Britain on the surface looks to be in a better place. A focus on old-fashioned Tory values of fiscal responsibility by Chancellor George Osborne and his successor Phil Hammond led to a lengthy squeeze on household incomes, austerity and squeals of indignation from the political Left. 

The result is that overall borrowing and debt totals are way below those of the US, Japan, Italy and France. That should mean the next Tory leader – whether the £30bn of headroom has been used or not – ought to have more flexibility to swipe the national credit card than his or her counterparts. 

But here is a very big asterisk against Britain’s national debt. Alone among the leading economies Britain chose to finance some 25 per cent of its national debt by issuing inflation-linked bonds. 

That means that every time the Bank of England raises interest rates, and it has now done that six times in a row, culminating in the latest half of a percentage point rise to 1.75 per cent, it delivers a body blow to the public finances. 

As bizarre, is that returns on index-linked stock are set by the retail price index (RPI).
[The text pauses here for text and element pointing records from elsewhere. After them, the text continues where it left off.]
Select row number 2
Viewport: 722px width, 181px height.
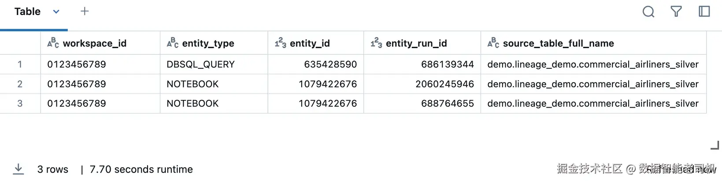point(20,84)
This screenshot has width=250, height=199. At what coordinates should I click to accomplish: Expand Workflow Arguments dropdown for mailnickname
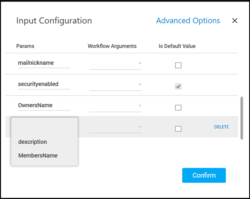pyautogui.click(x=116, y=63)
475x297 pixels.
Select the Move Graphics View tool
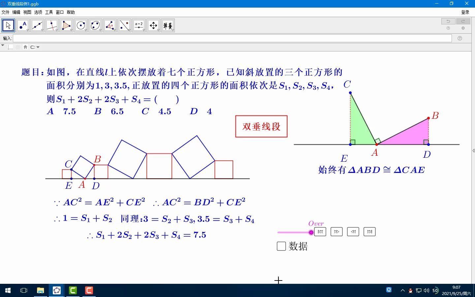153,25
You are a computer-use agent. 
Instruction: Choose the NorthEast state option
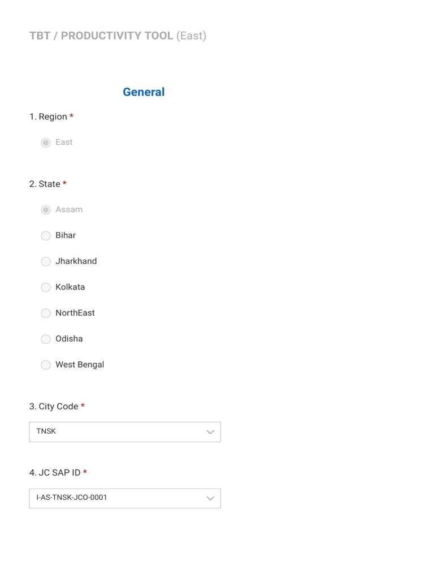[x=46, y=313]
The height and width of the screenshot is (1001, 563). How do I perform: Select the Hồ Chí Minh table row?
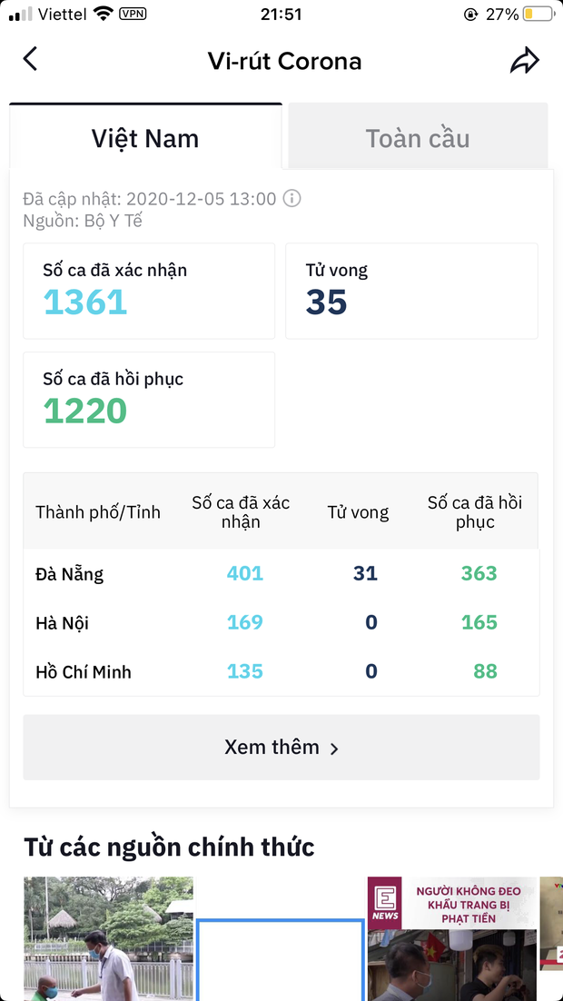(x=282, y=672)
At 11.8 per cent the RPI is running hotter than the internationally recognised consumer prices index (CPI). Britain’s CPI rose to 9.4 per cent in July and is predicted by the Bank of England to peak at 13.3 per cent later this year. 

Each time the Bank’s interest rate-setting Monetary Policy Committee raises rates it delivers a right hook to the Exchequer. 
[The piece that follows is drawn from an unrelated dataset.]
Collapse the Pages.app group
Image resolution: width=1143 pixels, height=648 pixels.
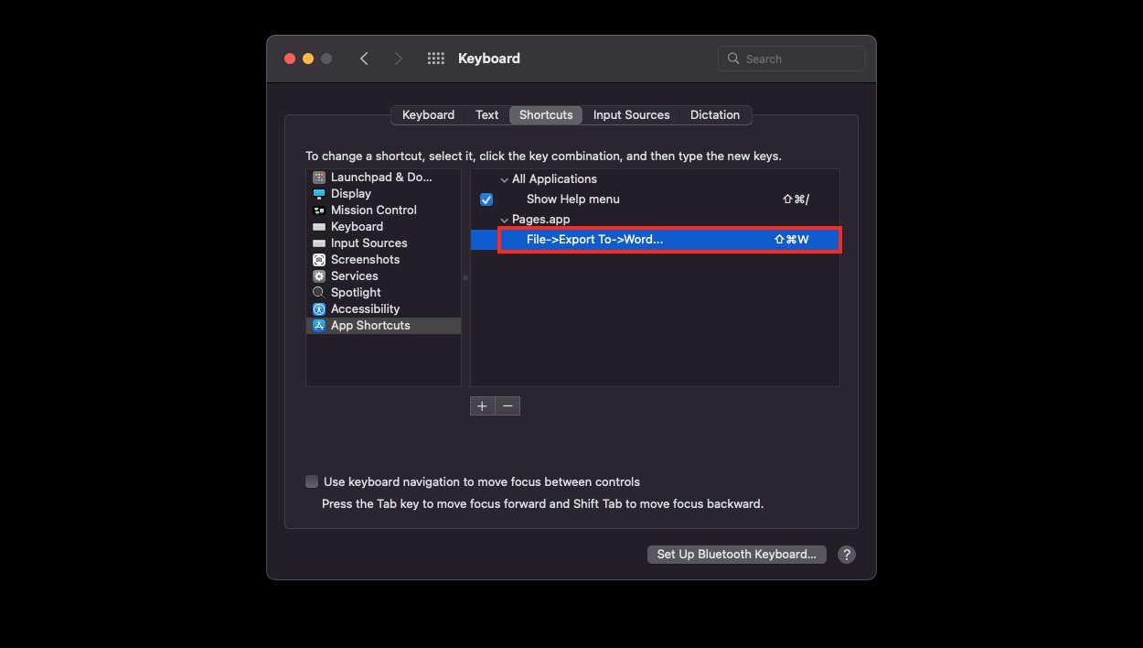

Among the reasons why the Treasury was so keen on the 1.25 per cent NHS and social care levy last year is because of panic in the ranks about the impact of higher borrowing costs on the nation’s coffers. The latest jump will add £5.5billion to the interest rate bill on the UK’s £2.3trillion national debt.

That would comfortably pay for a year of investment in HS2 or even a national water grid, if there were such a thing. 
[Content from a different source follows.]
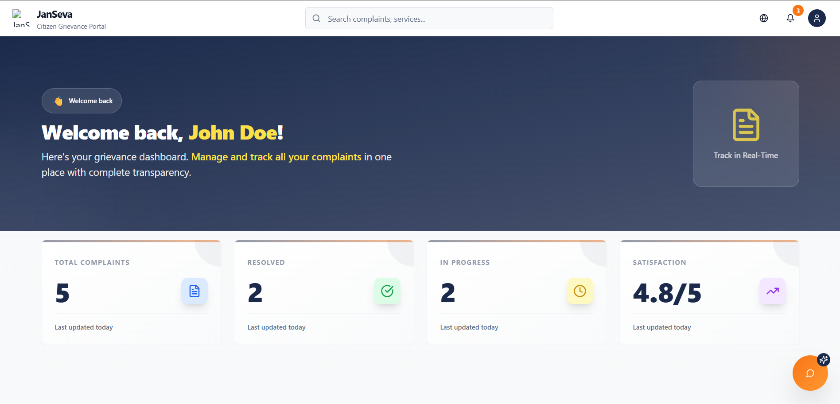
Task: Click the yellow document icon
Action: 746,125
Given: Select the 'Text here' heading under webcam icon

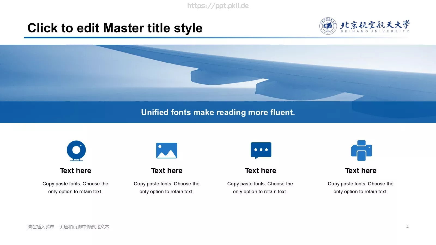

The inflation ratchet on index-linked debt means that each one percentage point rise in RPI comes in at a costly £6.2billion. 

It is clear why RMT leader Mick Lynch always quotes RPI when sounding off about treating the railwaymen fairly. 

As a smart negotiator he uses the biggest number before he hops into his modest union-supplied Toyota Prius. 

That the Government should have bound itself so closely to RPI, frankly, is bonkers.

So how did this come about? After many years of hitting the inflation target of 2 per cent there was a high confidence (some might say complacency) in the Treasury and at the Bank of England that issuing inflation-proofed debt was without danger. 

It was much in demand from big gilt buyers, the insurers and pension funds, and at a time of elevated borrowing removed the possibility of a gilts strike – an unwillingness to buy. 

The Office for Budget Responsibility observes that, at £493.2billion, the UK’s proportion of index-linked debt remains ‘consistently higher than across the G7’. 

A glance at the chart showing when most of this toxic index-linked debt was issued shows it peaking in the period immediately after the financial crisis when George Osborne was chancellor. 

Remarkably, there was another flurry in 2020-21 when the pandemic brought the UK economy to a halt and Bank Governor Andrew Bailey was so confident inflation had been slain that he contemplated moving to negative interest rates. 

What is now obvious is that the heavy dependence on index-linked bonds is a colossal misjudgement and arguably as costly as the Bank’s terrible inflation forecasting record. 

In the end it is the chancellor of the day who signs off on the Government bond issue and mix. So Osborne and Rishi Sunak must bear ultimate culpability. But chancellors don’t operate in a vacuum, and receive expert advice from the Debt Management Office and the Treasury. 

It has proved deeply flawed. The same ‘groupthink’ that failed to anticipate the inflation threat at the Bank of England looks to have infused advice given to successive chancellors by his Treasury team. 

The taxpayer is now being asked to pay heavily for a series of bad, unexplained decisions.